Module ngx_stream_keyval_module

Example Configuration
Directives
     keyval
     keyval_zone

The ngx_stream_keyval_module module (1.13.7) creates variables with values taken from key-value pairs managed by the API.

This module is available as part of our commercial subscription.

Example Configuration

http {

    server {
        ...
        location /api {
            api write=on;
        }
    }
}

stream {

    keyval_zone zone=one:32k state=one.keyval;
    keyval      $ssl_server_name $name zone=one;

    server {
        listen              12345 ssl;
        proxy_pass          $name;
        ssl_certificate     /usr/local/nginx/conf/cert.pem;
        ssl_certificate_key /usr/local/nginx/conf/cert.key;
    }
}

Directives

Syntax: keyval key $variable zone=name;
Default:
Context: stream

Creates a new $variable whose value is looked up by the key in the key-value database. Strings are matched ignoring the case. The database is stored in a shared memory zone specified by the zone parameter.

Syntax: keyval_zone zone=name:size [state=file] [timeout=time] [type=string|ip] [sync];
Default:
Context: stream

Sets the name and size of the shared memory zone that keeps the key-value database. Key-value pairs are managed by the API.
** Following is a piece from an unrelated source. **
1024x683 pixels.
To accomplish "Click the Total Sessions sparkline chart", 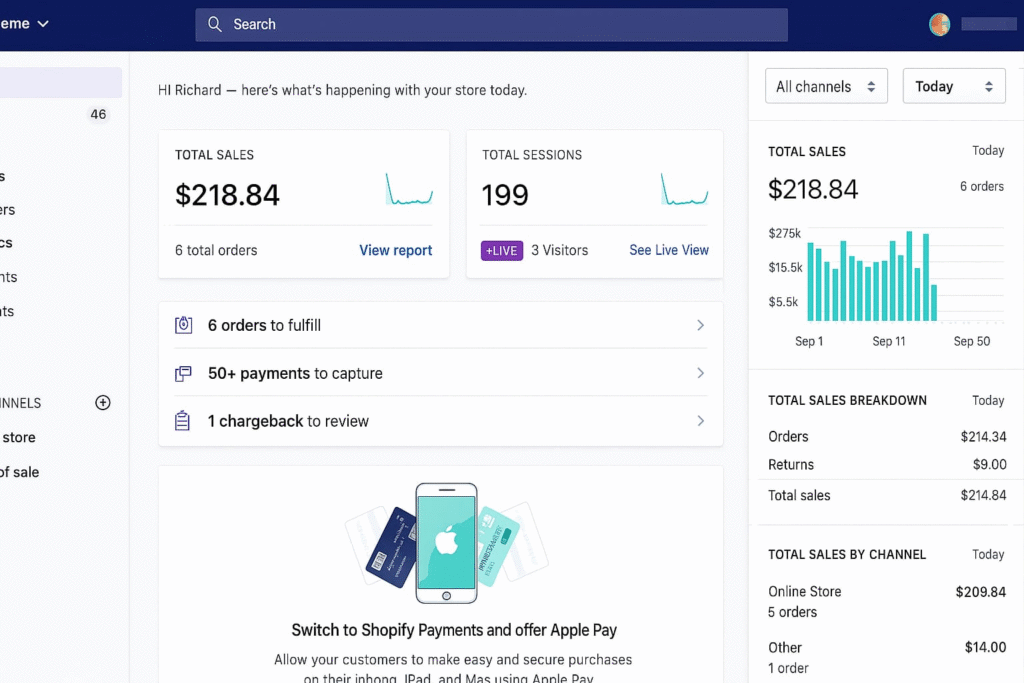I will click(684, 189).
The optional state parameter specifies a file that keeps the current state of the key-value database in the JSON format and makes it persistent across nginx restarts.

The optional timeout parameter (1.15.0) sets the time after which key-value pairs are removed from the zone.

The optional type parameter (1.17.1) specifies the type of the key: a string (default) or ip. For the ip type, the key must be the textual representation of an IP address specified in CIDR notation. In this case, an additional index optimized for matching IP addresses and networks is used in evaluating a variable.

The optional sync parameter (1.15.0) enables synchronization of the shared memory zone. The synchronization requires the timeout parameter to be set.

If the synchronization is enabled, removal of key-value pairs (no matter one or all) will be performed only on a target cluster node. The same key-value pairs on other cluster nodes will be removed upon timeout.